> _Exercise prompt_: Retype the lines of the material below, exactly and only, from the one containing "This screenshot has height=406, width=509." through the last line, with pictures left out.

> _Listed entries_:
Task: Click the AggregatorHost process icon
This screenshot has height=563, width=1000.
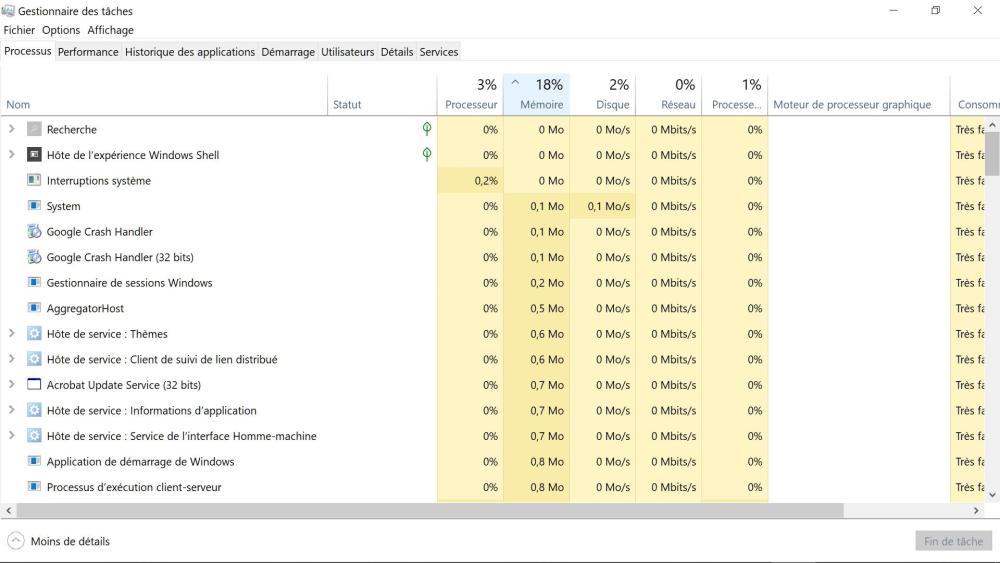Action: (x=34, y=308)
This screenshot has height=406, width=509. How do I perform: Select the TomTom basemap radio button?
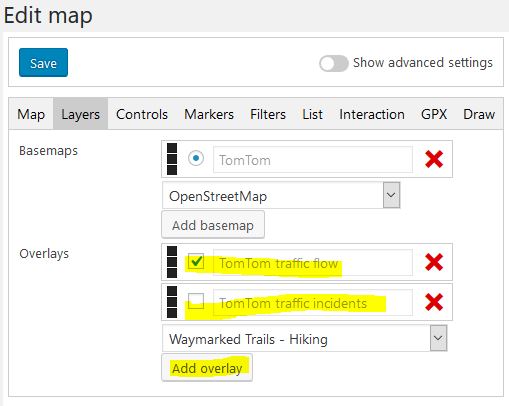pyautogui.click(x=196, y=158)
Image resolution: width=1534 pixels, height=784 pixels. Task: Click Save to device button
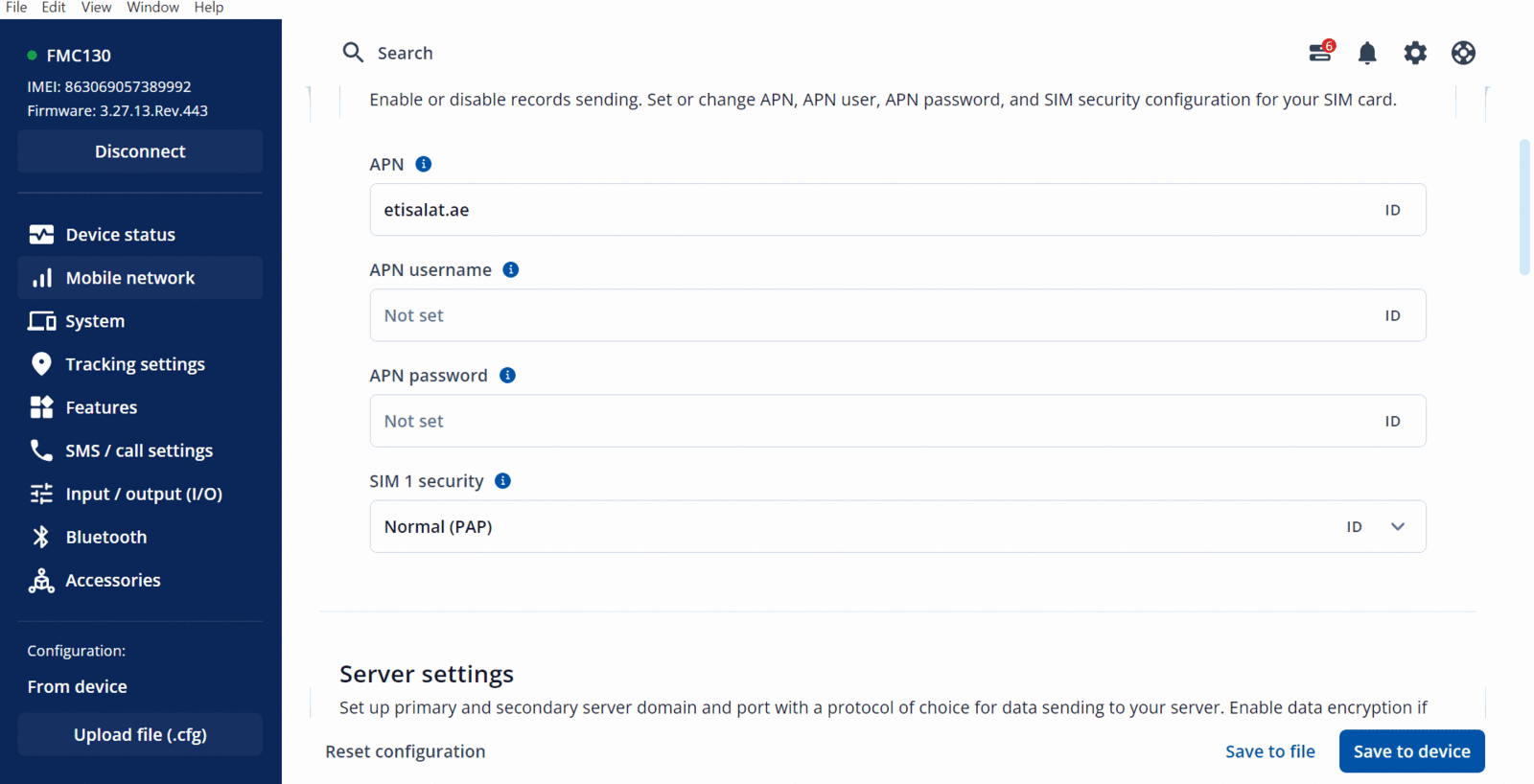pyautogui.click(x=1411, y=752)
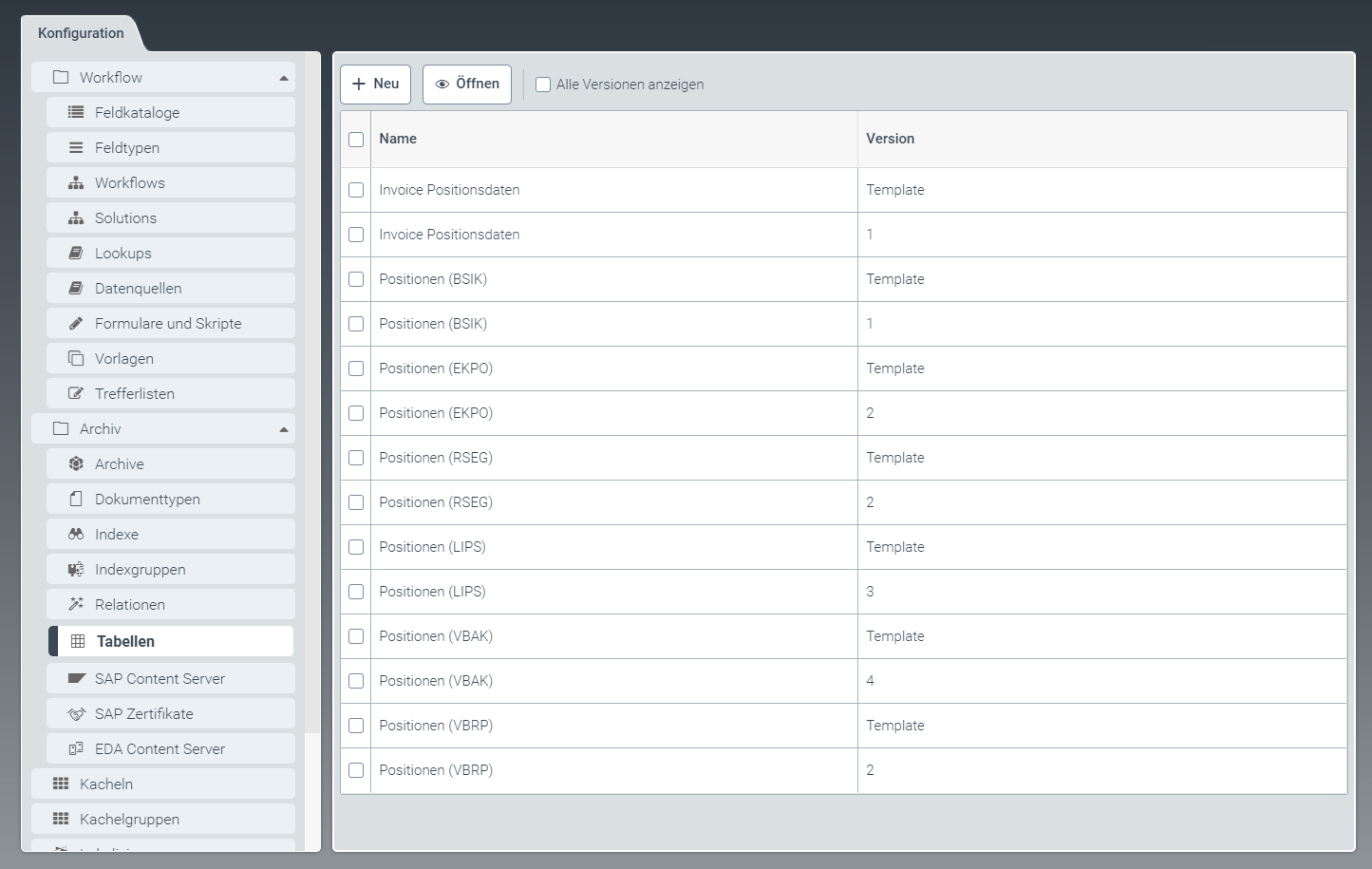This screenshot has width=1372, height=869.
Task: Click the Archive cubes icon
Action: 76,463
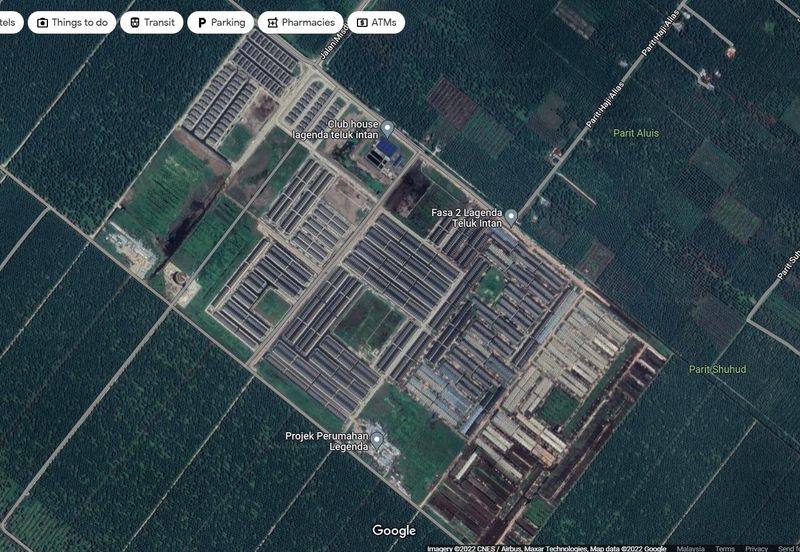This screenshot has height=552, width=800.
Task: Click the Parit Aluis place label
Action: (636, 133)
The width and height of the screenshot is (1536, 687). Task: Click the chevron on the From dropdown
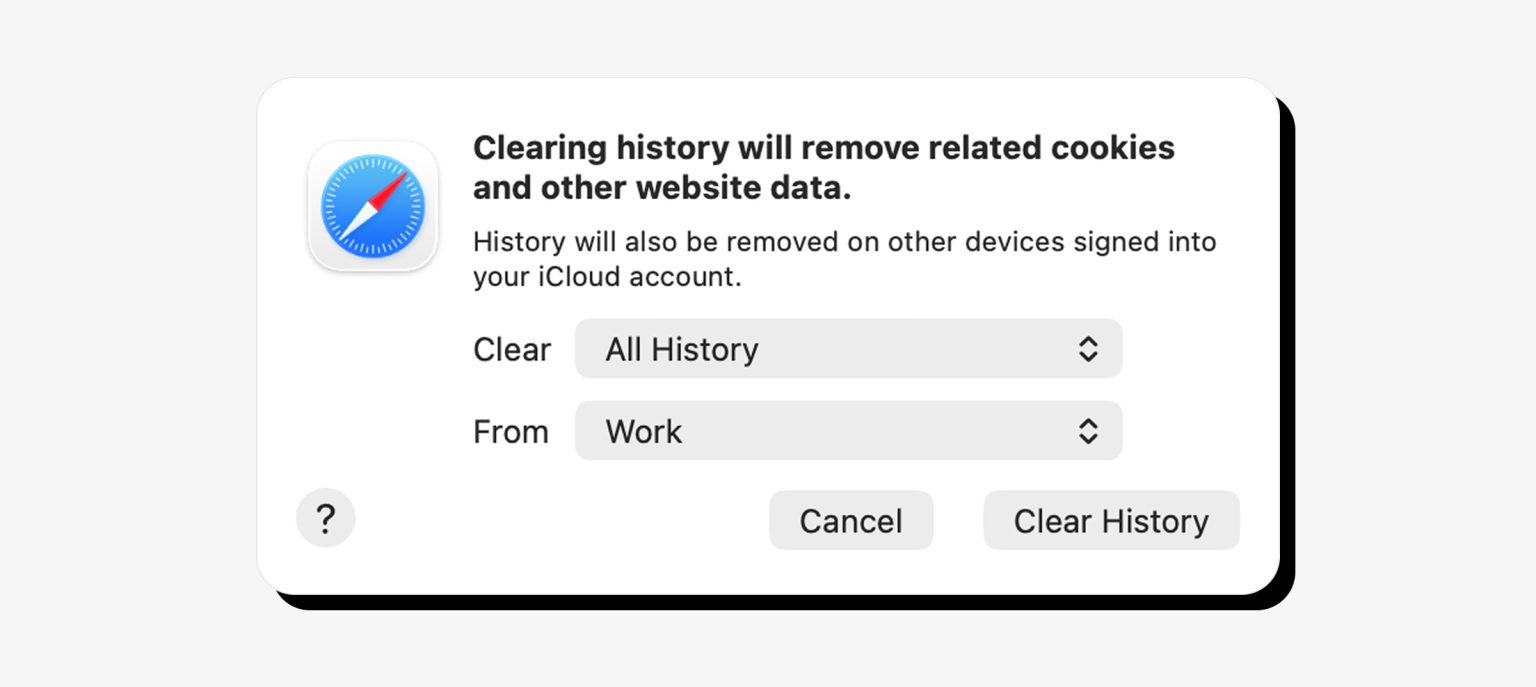tap(1089, 431)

> _Reply to the task_:
This screenshot has height=406, width=509. How do I perform: Select the TomTom basemap radio button?
pyautogui.click(x=196, y=158)
Image resolution: width=1534 pixels, height=784 pixels. Task: Click Save to device button
pyautogui.click(x=1411, y=752)
This screenshot has width=1372, height=869.
Task: Click the Archive cubes icon
Action: 76,463
This screenshot has height=552, width=800.
Task: Click the Parit Aluis place label
Action: (636, 133)
The width and height of the screenshot is (1536, 687). Task: Click the chevron on the From dropdown
tap(1089, 431)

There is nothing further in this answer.